## BRIEF
If a record holds a picture, leave the picture out and repeat everything else exactly.

## RECORDS SUPPLIED
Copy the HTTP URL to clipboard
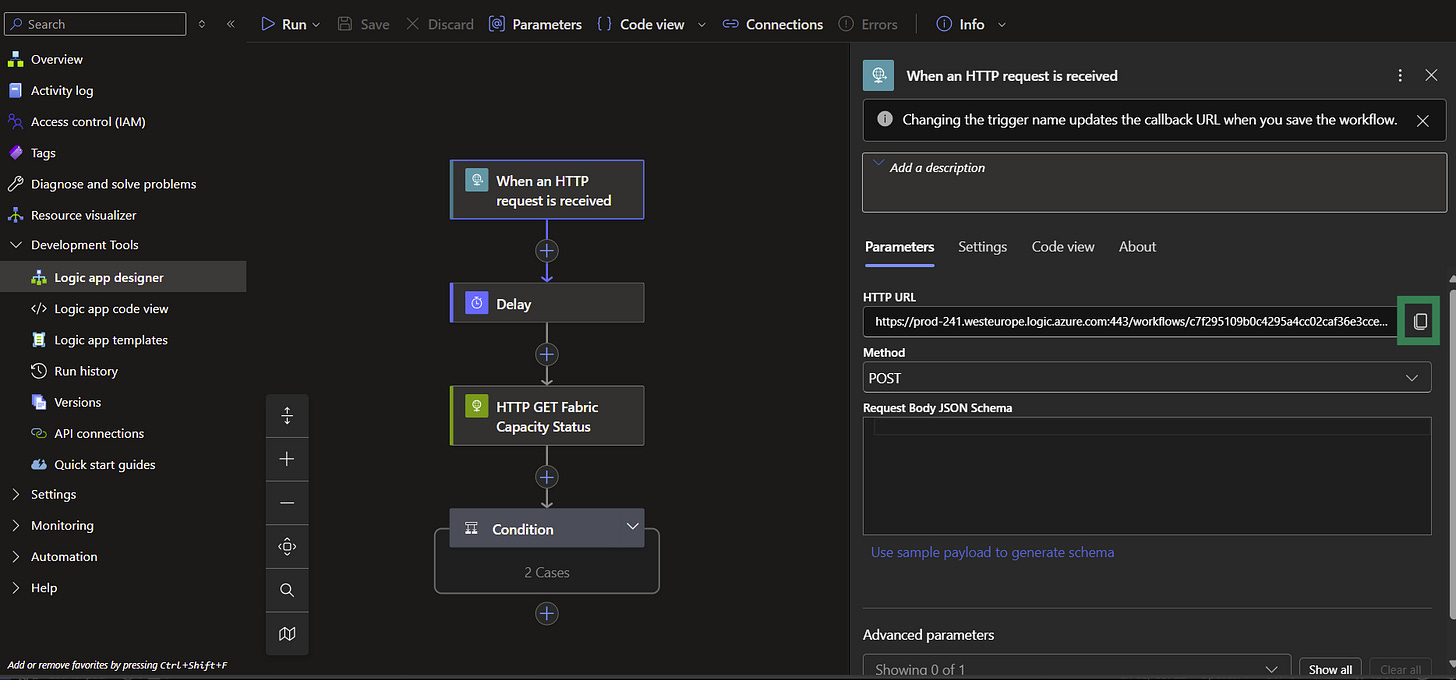1419,322

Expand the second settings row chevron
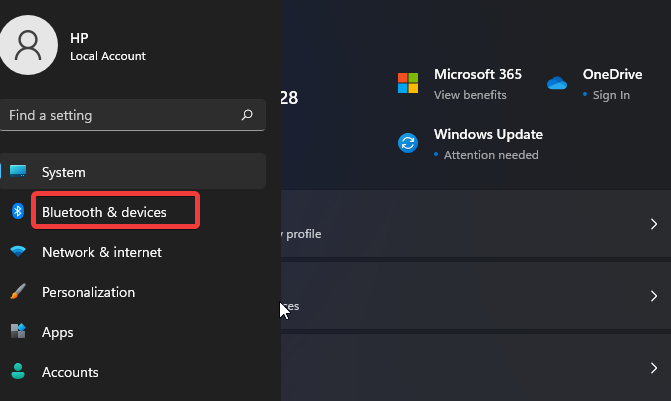pyautogui.click(x=653, y=296)
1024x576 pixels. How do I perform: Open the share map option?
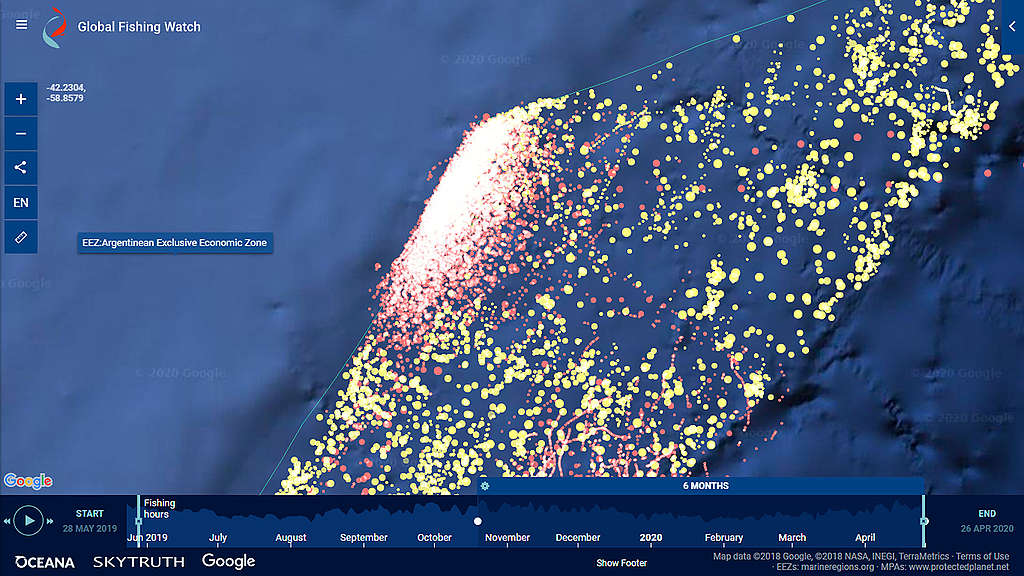point(21,168)

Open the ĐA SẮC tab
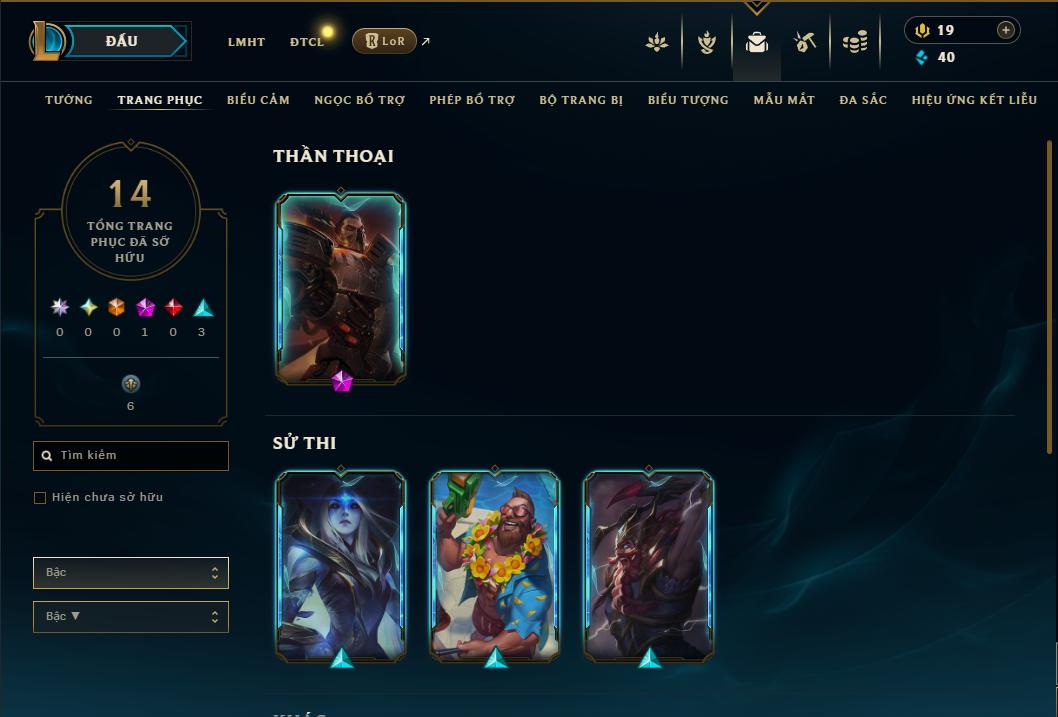click(863, 100)
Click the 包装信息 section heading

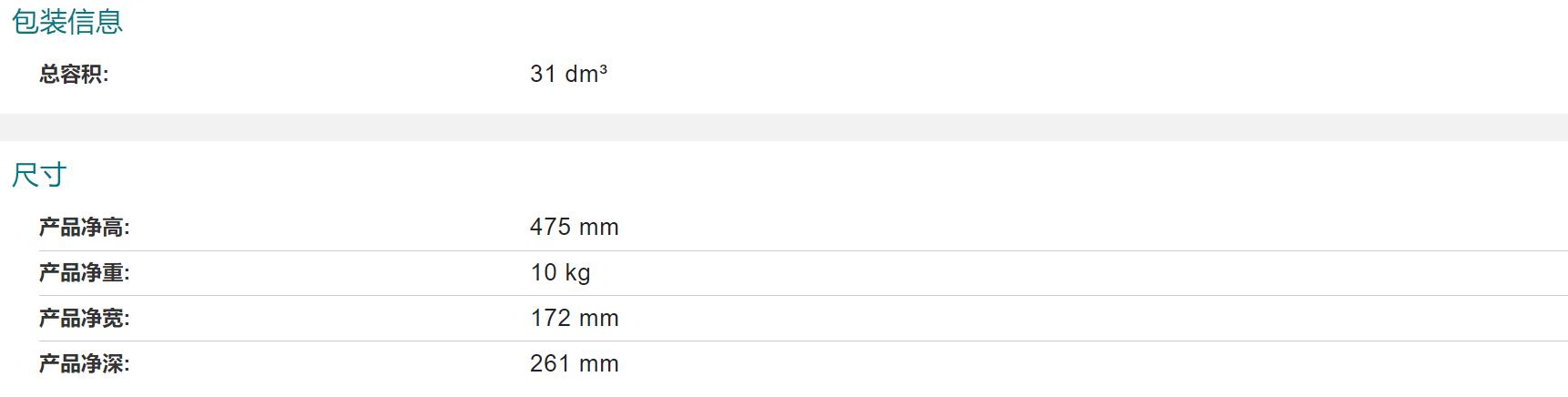(x=67, y=21)
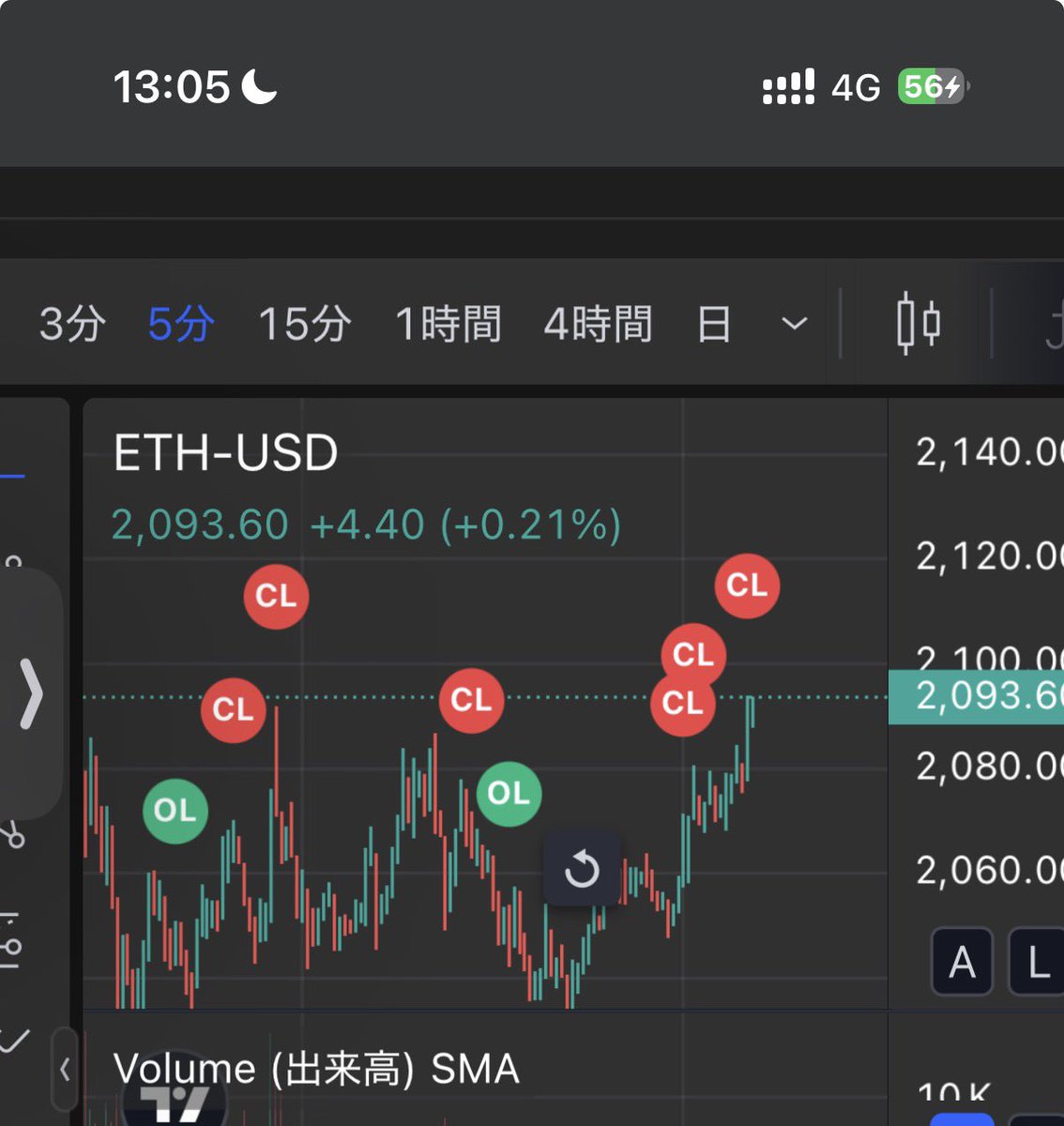Viewport: 1064px width, 1126px height.
Task: Switch to the 1時間 timeframe
Action: pos(448,325)
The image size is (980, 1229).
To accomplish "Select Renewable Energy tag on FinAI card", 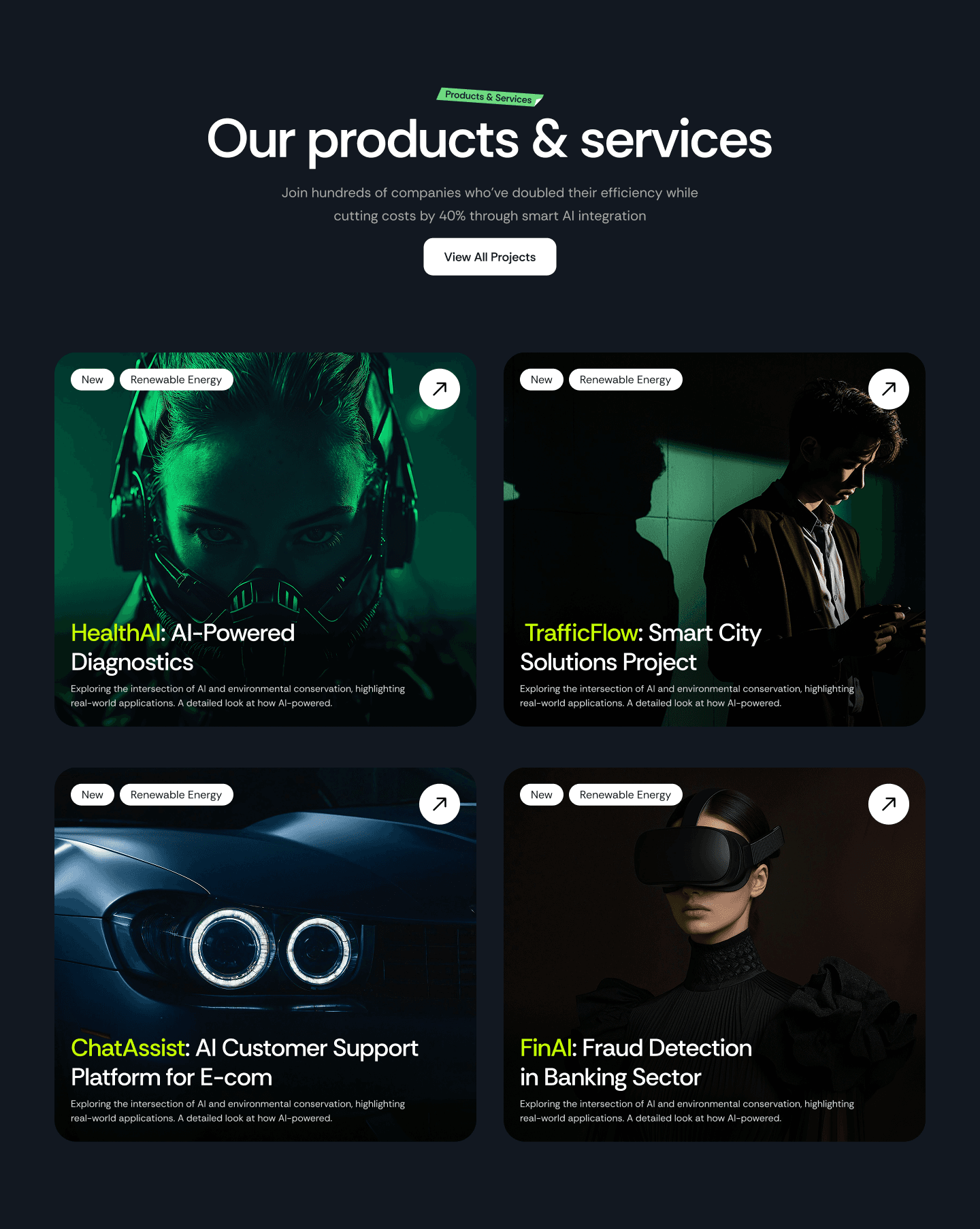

## OUTPUT FOR THIS TASK
Copy the HTTP URL to clipboard
1419,322

Expand the second settings row chevron
pyautogui.click(x=653, y=296)
1024x576 pixels. How do I perform: Open the share map option?
point(21,168)

Open the ĐA SẮC tab
click(863, 100)
Click the 包装信息 section heading

(x=67, y=21)
Viewport: 1064px width, 1126px height.
Task: Switch to the 1時間 timeframe
Action: pos(448,325)
The image size is (980, 1229).
To accomplish "Select Renewable Energy tag on FinAI card", 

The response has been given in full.